= Termination factor =

Protein signal which causes the release of transcribed RNA at a stop codon

In molecular biology, a termination factor is a protein that mediates the termination of RNA transcription by recognizing a transcription terminator and causing the release of the newly made mRNA. This is part of the process that regulates the transcription of RNA to preserve gene expression integrity and are present in both eukaryotes and prokaryotes, although the process in bacteria is more widely understood. The most extensively studied and detailed transcriptional termination factor is the Rho (ρ) protein of E. coli.

== Prokaryotic ==
Prokaryotes use one type of RNA polymerase, transcribing mRNAs that code for more than one type of protein. Transcription, translation and mRNA degradation all happen simultaneously. Transcription termination is essential to define boundaries in transcriptional units, a function necessary to maintain the integrity of the strands and provide quality control. Termination in E. coli may be Rho dependent, utilizing Rho factor, or Rho independent, also known as intrinsic termination. Although most operons in DNA are Rho independent, Rho dependent termination is also essential to maintain correct transcription.

ρ factor
The Rho protein is an RNA translocase that recognizes a cytosine-rich region of the elongating mRNA, but the exact features of the recognized sequences and how the cleaving takes place remain unknown. Rho forms a ring-shaped hexamer and advances along the mRNA, hydrolyzing ATP toward RNA polymerase (5' to 3' with respect to the mRNA).
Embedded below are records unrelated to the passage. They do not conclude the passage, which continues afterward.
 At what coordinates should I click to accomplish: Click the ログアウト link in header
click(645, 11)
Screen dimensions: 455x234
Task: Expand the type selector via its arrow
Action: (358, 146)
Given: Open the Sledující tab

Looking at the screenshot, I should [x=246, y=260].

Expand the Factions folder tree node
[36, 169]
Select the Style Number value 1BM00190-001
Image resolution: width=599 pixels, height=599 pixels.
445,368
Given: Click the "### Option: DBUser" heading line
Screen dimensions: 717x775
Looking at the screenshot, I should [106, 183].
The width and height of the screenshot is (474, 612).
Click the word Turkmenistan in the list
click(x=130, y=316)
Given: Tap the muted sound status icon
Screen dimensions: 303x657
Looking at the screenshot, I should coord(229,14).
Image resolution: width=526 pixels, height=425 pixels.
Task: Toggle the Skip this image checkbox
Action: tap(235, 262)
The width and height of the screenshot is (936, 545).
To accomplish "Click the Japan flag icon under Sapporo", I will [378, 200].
When the Rho protein reaches the RNA polymerase complex, transcription is terminated by dissociation of the RNA polymerase from the DNA. The structure and activity of the Rho protein is similar to that of the F_{1} subunit of ATP synthase, supporting the theory that the two share an evolutionary link.
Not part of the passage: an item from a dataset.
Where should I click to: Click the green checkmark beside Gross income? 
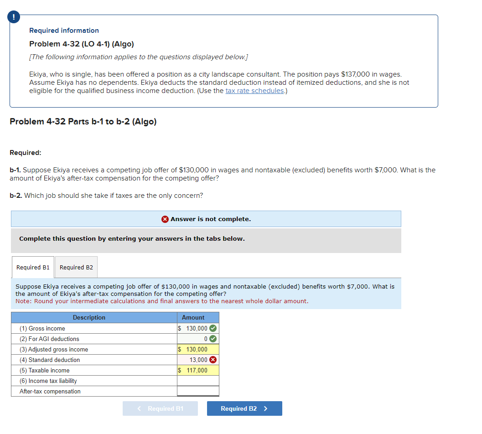point(213,328)
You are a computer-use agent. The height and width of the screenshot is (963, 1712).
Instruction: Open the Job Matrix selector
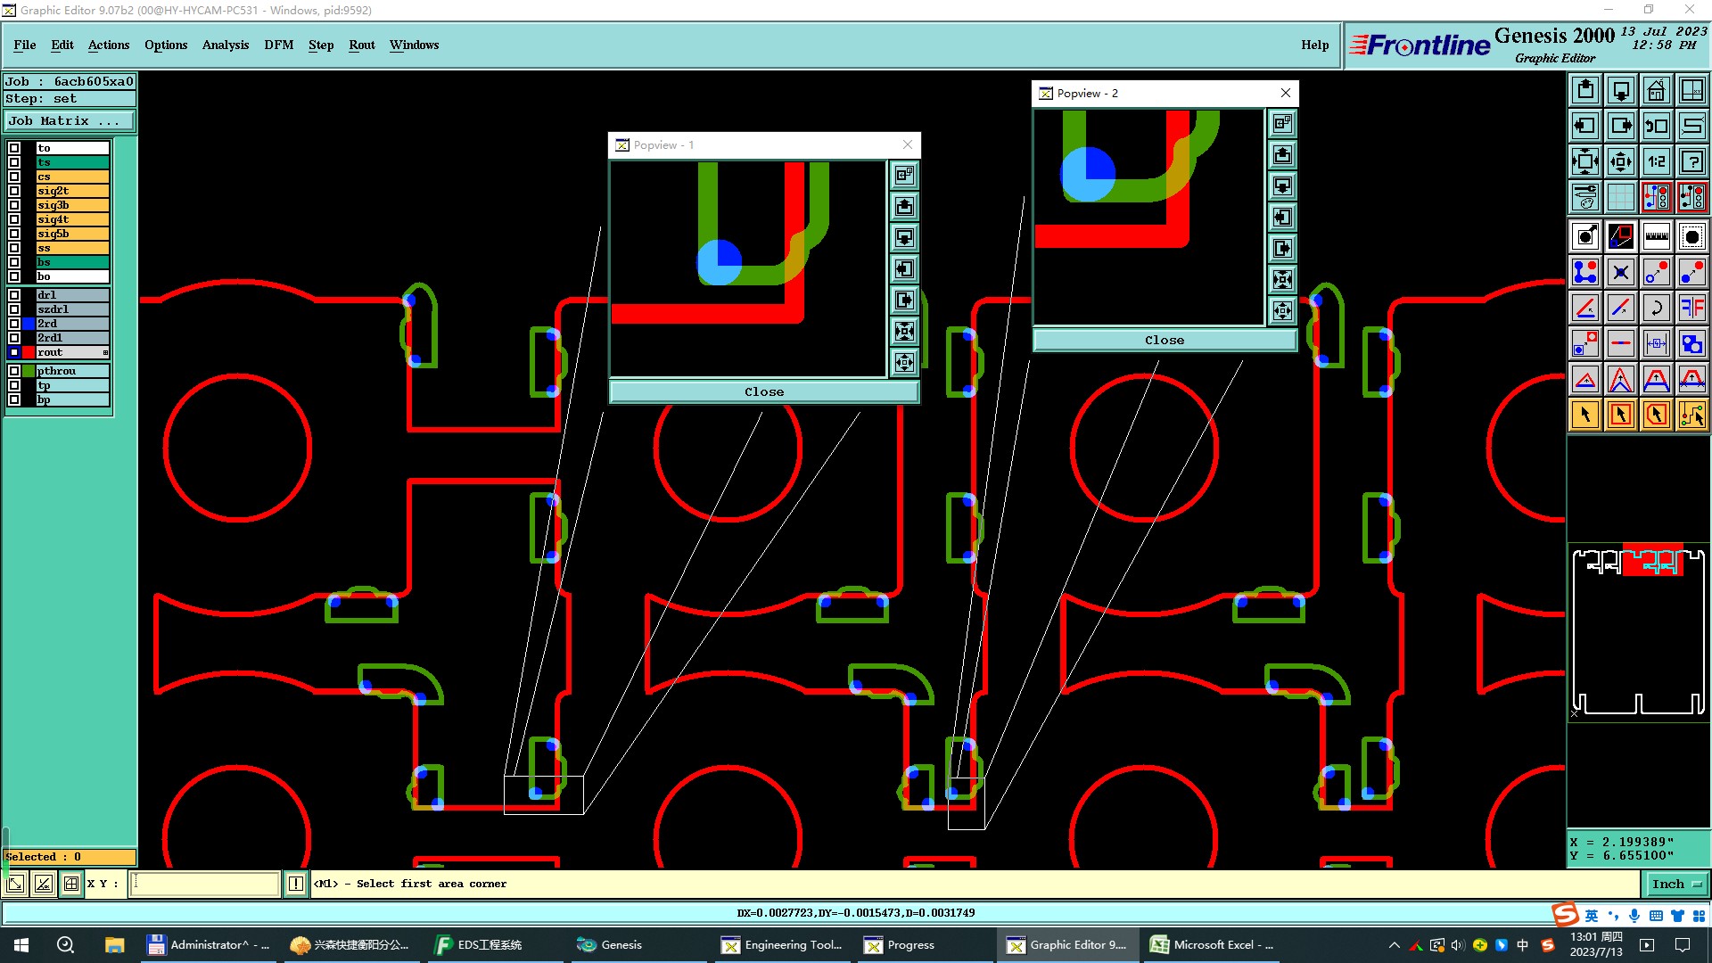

Rho factor is widely present in different bacterial sequences and is responsible for the genetic polarity in E. coli. It works as a sensor of translational status, inhibiting non-productive transcriptions, suppressing antisense transcriptions and resolving conflicts that happen between transcription and replication. The process of termination by Rho factor is regulated by attenuation and antitermination mechanisms, competing with elongation factors for overlapping utilization sites (ruts and nuts), and depends on how fast Rho can move during the transcription to catch up with the RNA polymerase and activate the termination process.

Inhibition of Rho dependent termination by bicyclomycin is used to treat bacterial infections. The use of this mechanism along with other classes of antibiotics is being studied as a way to address antibiotic resistance, by suppressing the protective factors in RNA transcription while working in synergy with other inhibitors of gene expression such as tetracycline or rifampicin.

== Eukaryotic ==
The process of transcriptional termination is less understood in eukaryotes, which have extensive post-transcriptional RNA processing, and each of the three types of eukaryotic RNA polymerase have a different termination system.
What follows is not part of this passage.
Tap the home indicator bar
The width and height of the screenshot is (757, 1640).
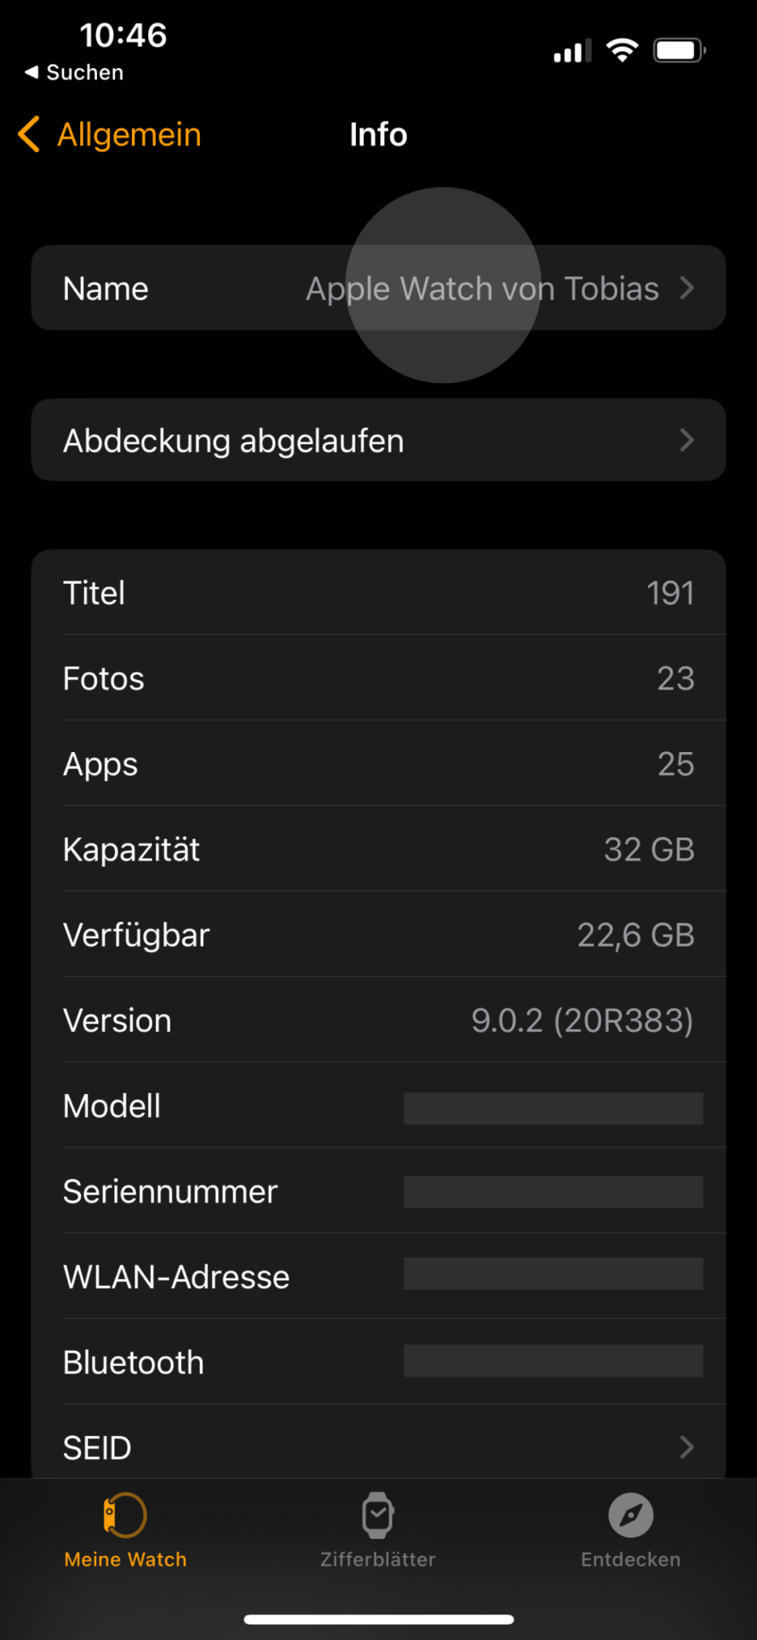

In RNA polymerase I, Transcription termination factor, RNA polymerase I binds downstream of the pre-rRNA coding regions, causing the dissociation of the RNA polymerase from the template and the release of the new RNA strand.

In RNA polymerase II, the termination occurs via a polyadenylation/cleaving complex. The 3' tail on the ending of the strand is bound at the polyadenylation site, but the strand will continue to code. The newly synthesised ribonucleotides are removed one at a time by the cleavage factors CSTF and CPSF, in a process that is still not fully understood. The remainder of the strand is disengaged by a 5′-exonuclease when the transcription is finished.

RNA polymerase III terminates after a series of uracil polymerization residues in the transcribed mRNA. Unlike in bacteria and in polymerase I, the termination RNA hairpin needs to be upstream to allow for correct cleaving.